Douglas Yones, head of exchange traded products at the NYSE, said the exchange is working hard at converting traditional open-end funds into ETFs, bringing the assets, track record and performance along with them.
“When that happens, the change that will occur in the markets is pretty tremendous,” he said.
NYSE has created the technology and patented one model of nontransparent active ETFs, which it will license to asset managers.
Yones believes the structure will see fast growth, pointing to the existing rise of active ETFs. Advisors, he argues, want to use active alongside passive in the same structure, and more advisors use ETFs only. But the issue will be how will these products sit side by side on a platform with mutual funds. From an access and distribution standpoint, ETFs will win out.

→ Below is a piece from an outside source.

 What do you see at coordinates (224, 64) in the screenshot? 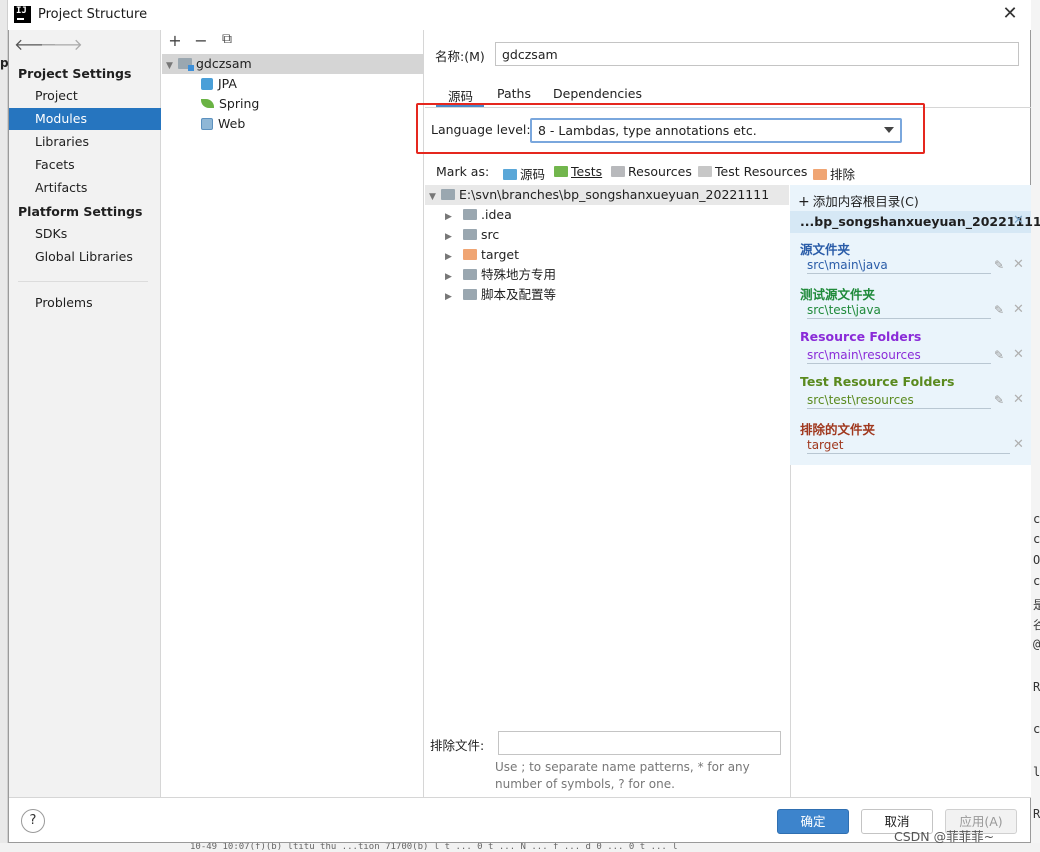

But Terry Norman, founder of Blue Tractor Group, which has also commercialized a nontransparent active structure, said there are still logistical issues that must be overcome to convert funds to ETFs. For one, each shareholder will need a brokerage account.
“What if they don’t want to set a brokerage account up? Are they going to be ejected from the fund?” he asked.

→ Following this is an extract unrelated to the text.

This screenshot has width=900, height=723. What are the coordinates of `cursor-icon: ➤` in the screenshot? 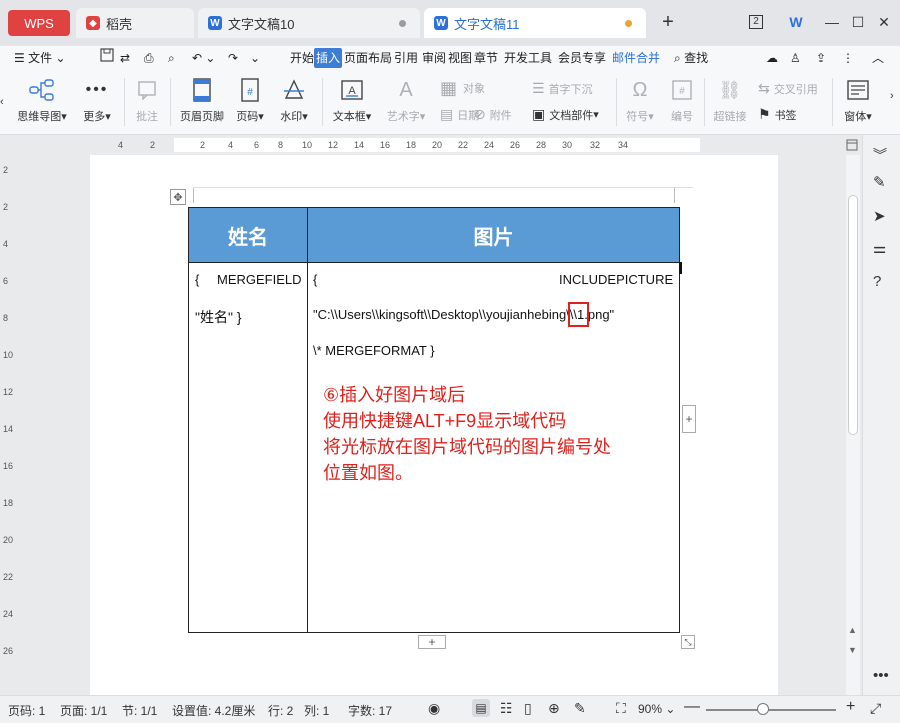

These type of issues can be overcome, and, “There are a lot of law firms looking at that,” said Daniel McCabe, CEO, Precidian Investments, which also licenses a nontransparent structure. “Head-to-head over time, the ETF is going to be more efficient; it’s going to win.”
The current generation wants access to information in real time, so the natural movement over time will be toward an exchange-based model, McCabe said.

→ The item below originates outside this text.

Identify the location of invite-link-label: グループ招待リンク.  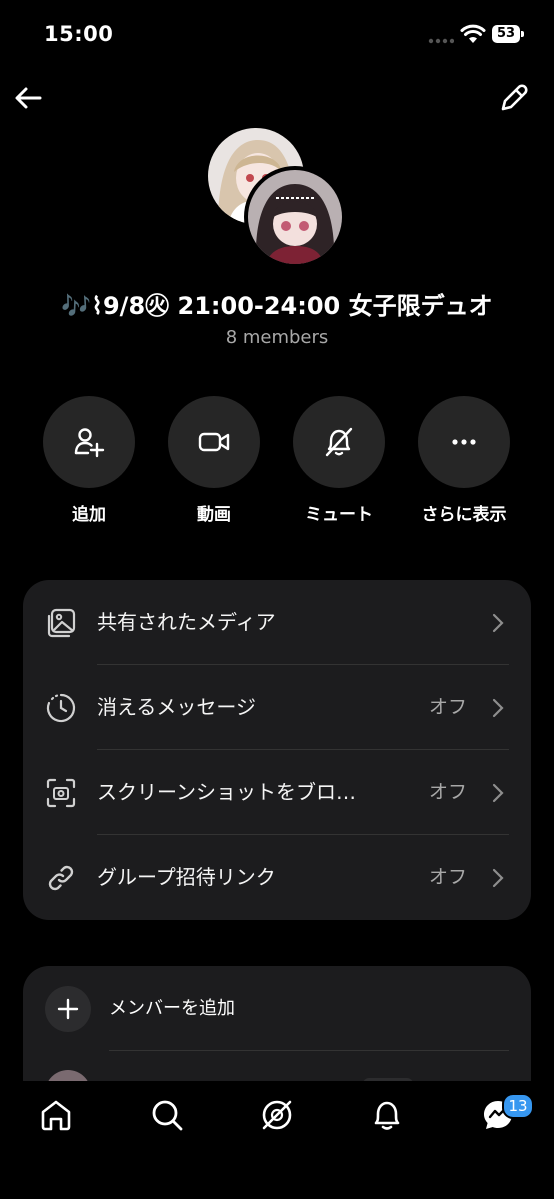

“They want accurate information and they want it now,” he said. “My kids are not going to be people that are going to be investing in mutual funds. They’re going to pick up their phones, they’re going to tap a couple buttons and they’re going to purchase something on an exchange.”
But Greg Friedman, head of ETF management and strategy at Fidelity, took the contrarian view, arguing that this doesn’t mean the death of the mutual fund. A successful portfolio should have both passive and active management. A mutual fund works better in certain places.
“I think we got to be careful that everything’s going to jump from a mutual fund to an ETF; I think there are some places that’s not wise,” he said.
“There is a place for mutual funds. It’s not either/or. It’s both.”